Ketika Pekerjaan Mengubah Manusia Menjadi Ranking
Hal yang mudah diukur mudah berubah menjadi hal yang dipakai untuk mendefinisikan.
Berbeda, bukan lebih baik — Tentang perbandingan, nilai, perbedaan, dan menemukan tempat yang benar-benar cocok
Pekerjaan membutuhkan kriteria untuk mengambil keputusan
Organisasi harus merekrut, menilai performance, membayar, dan memilih orang untuk peran tertentu.
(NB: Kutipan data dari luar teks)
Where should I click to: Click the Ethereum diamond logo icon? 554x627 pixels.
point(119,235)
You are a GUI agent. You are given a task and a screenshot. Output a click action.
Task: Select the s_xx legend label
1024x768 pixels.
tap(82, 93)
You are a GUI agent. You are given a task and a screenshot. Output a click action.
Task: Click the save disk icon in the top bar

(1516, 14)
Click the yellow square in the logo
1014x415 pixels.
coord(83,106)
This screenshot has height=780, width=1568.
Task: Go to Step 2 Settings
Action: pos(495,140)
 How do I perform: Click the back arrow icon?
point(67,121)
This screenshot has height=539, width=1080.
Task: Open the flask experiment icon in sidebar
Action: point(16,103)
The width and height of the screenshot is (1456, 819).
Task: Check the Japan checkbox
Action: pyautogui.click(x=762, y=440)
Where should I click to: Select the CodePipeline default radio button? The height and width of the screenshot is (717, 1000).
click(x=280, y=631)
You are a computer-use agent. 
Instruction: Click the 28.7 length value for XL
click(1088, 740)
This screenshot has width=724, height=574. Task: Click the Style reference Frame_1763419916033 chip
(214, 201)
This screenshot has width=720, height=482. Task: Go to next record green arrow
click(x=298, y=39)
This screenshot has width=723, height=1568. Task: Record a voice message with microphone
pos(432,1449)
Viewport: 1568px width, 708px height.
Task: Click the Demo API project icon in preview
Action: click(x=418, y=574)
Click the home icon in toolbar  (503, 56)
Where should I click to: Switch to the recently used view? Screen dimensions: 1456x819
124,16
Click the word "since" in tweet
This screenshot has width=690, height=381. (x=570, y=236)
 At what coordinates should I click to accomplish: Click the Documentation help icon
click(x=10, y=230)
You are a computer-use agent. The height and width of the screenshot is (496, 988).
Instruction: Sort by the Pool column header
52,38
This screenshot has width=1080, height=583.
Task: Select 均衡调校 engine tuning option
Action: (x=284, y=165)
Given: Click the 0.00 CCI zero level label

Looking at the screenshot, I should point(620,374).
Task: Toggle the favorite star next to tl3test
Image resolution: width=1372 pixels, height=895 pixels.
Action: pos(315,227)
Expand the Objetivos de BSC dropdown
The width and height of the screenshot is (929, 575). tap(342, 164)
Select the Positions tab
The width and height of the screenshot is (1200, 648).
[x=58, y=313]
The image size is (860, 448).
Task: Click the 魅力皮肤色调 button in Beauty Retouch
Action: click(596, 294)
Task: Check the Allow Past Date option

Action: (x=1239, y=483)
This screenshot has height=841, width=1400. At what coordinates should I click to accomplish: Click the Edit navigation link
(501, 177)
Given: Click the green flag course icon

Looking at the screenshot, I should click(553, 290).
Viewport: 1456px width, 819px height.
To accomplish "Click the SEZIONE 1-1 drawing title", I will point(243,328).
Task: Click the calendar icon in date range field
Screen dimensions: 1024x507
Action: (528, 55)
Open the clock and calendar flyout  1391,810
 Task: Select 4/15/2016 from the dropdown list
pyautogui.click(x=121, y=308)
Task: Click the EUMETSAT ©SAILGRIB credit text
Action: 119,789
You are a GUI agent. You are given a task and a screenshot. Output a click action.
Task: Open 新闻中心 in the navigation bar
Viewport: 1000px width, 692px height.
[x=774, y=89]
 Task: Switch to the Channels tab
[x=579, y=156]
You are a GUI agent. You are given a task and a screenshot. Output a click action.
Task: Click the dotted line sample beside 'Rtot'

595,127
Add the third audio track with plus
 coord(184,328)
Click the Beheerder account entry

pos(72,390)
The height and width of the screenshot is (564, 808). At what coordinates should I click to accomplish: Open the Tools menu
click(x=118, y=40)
Score, seniority, rating dan salary band ada karena sistem perlu mengurangi kompleksitas agar dapat berjalan.
Menyederhanakan keputusan bukan berarti menyederhanakan manusia.
Yang mudah diukur sering menang atas yang sulit dilihat
Years of experience, revenue, rating dan title mudah dimasukkan ke sistem. Judgment, trust, taste dan kemampuan menghadapi ambiguity jauh lebih sulit.
Saat sistem membutuhkan kecepatan, yang mudah diukur akan lebih terlihat.
Yang paling penting tidak selalu paling mudah diukur.
Ketika metric menjadi identity
Rating, performance score dan salary pada awalnya hanya menggambarkan konteks tertentu.
Namun jika diulang terus, kita dapat mulai merasa bahwa kita adalah angka tersebut.
Angka dapat menggambarkan keadaan. Ia tidak seharusnya mendefinisikan seluruh manusia.
Ranking terasa objektif meski context belum lengkap
Ranking terlihat jelas karena memberi urutan.
Padahal setiap ranking bergantung pada kriteria, bobot dan context yang dihapus.
Ranking tidak menghilangkan ambiguity. Ia menyembunyikannya di balik angka.
Manusia mulai hidup di dalam score
Kita mulai memilih project, title atau perilaku yang lebih mudah menghasilkan pengakuan.
Akhirnya kita tidak hanya bekerja; kita bekerja untuk representation kita di sistem.
Sistem penilaian dapat mengubah perilaku sebelum mengubah hasil.
Score membantu memilih cepat, bukan memahami dalam
Score berguna untuk screening.
Namun jika menggantikan understanding, kita kehilangan context yang justru dibutuhkan untuk keputusan yang lebih baik.
Score dapat menunjukkan siapa yang perlu dilihat. Context menjelaskan mengapa ia mungkin cocok.
Pasar yang lebih baik membutuhkan pengukuran yang lebih rendah hati
Rating, salary dan title tidak harus dihapus.
Cukup tempatkan sebagai signal, bukan kebenaran akhir.
Metric terbaik tahu bahwa dirinya bukan seluruh kebenaran.
Untuk diriku ketika sebuah angka mulai berbicara atas namaku
Jika aku mulai percaya bahwa aku hanyalah score, title, salary atau rank, aku ingin mengingat bahwa semua itu dibuat untuk tujuan tertentu.
Aku ingin mengetahui apa yang kuciptakan, dalam context apa dan untuk siapa, sebelum membiarkan angka menjawab atas namaku.
Jangan biarkan alat untuk ranking menjadi satu-satunya bahasa untuk memahami manusia.